Some may have seen the media discussion about parents forcing books to be withdrawn from schools in the USA…
With the overtly puritanical nature of some parts of the USA, there is a danger some of the decisions are actually being made by religious zealots. It is dangerous because, tolerance and understanding are fundamental human traits required by a diverse nation, especially one as powerful as the USA. With that factor in mind, is this level and type of control really sensible? Won’t too much censorship actually lead to an increase in secular and insular viewpoints in future society?
I have to say; there appears to be a propensity for what can only be described as gratuitous violence and overt sexuality with some wordsmiths. I have to wonder sometimes, is this a form of pandering to the low moral standards of the readership or, an actual reflection of the mindscape of some authors? Because of this factor alone, I can fully understand a parental desire to protect their children.

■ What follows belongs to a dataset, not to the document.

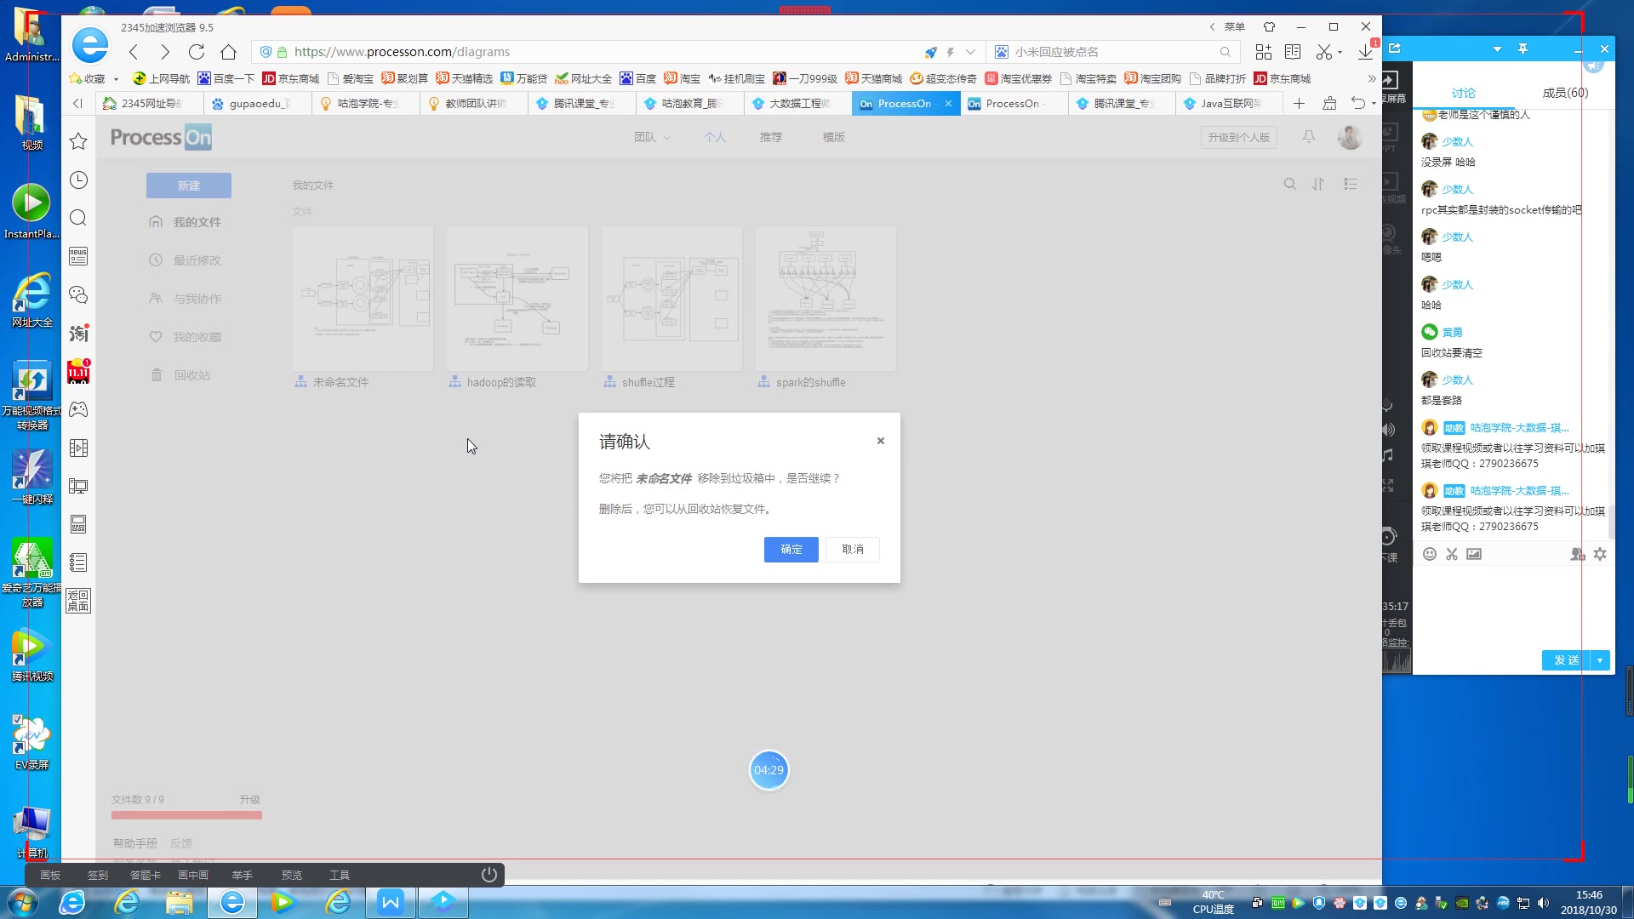Open the chat settings gear icon
The image size is (1634, 919).
(1600, 554)
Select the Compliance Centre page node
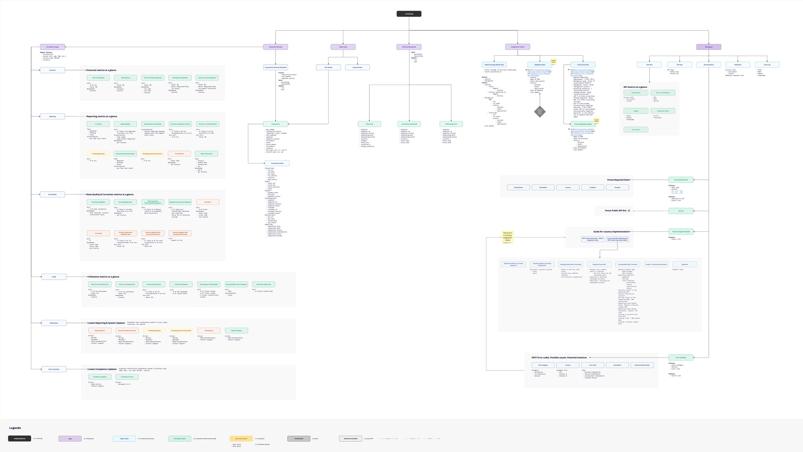The width and height of the screenshot is (803, 452). click(517, 47)
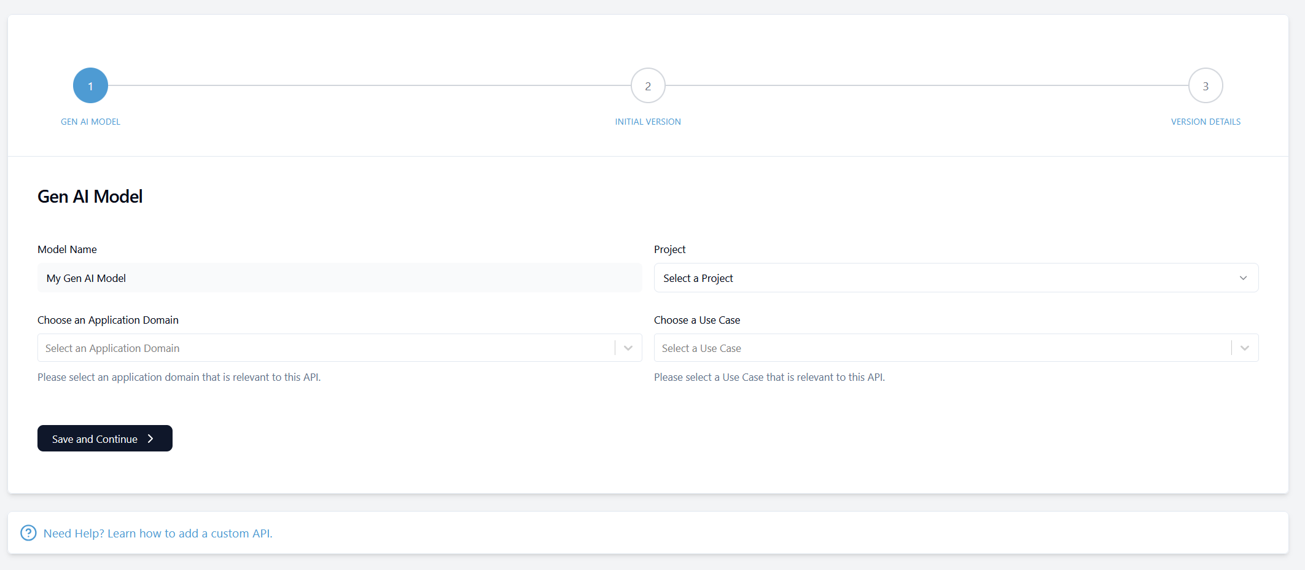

As pointed out in the BBC article; one of the most famous literary works to enjoy banned status notoriety in the USA is the 1960’s Harper Lee classic To Kill a Mockingbird. Given the race relations history of America, I can partly understand Black Americans finding the use of the word ‘nigger’ offensive. What I can’t understand is how anyone can actually believe, banning a book will actually promote better race relations. Isn’t that kind of mentality similar to that adopted by people who deny the holocaust?
It is far too simple to adopt an osterich ‘ head in the sand’ methodology when something is difficult to explain and/or justify, if indeed it should be justified. Is it right to deny our children their history? Shouldn’t we be helping our children to understand the context of the subject matter and its place in social evolution? Helping them to gain a balanced view that allows them to arrive at informed opinion in the future.
In answer to the BBC question ‘should children’s books be restricted in this way’ I would probably answer maybe, but only when it is done in a reserved and educated manner.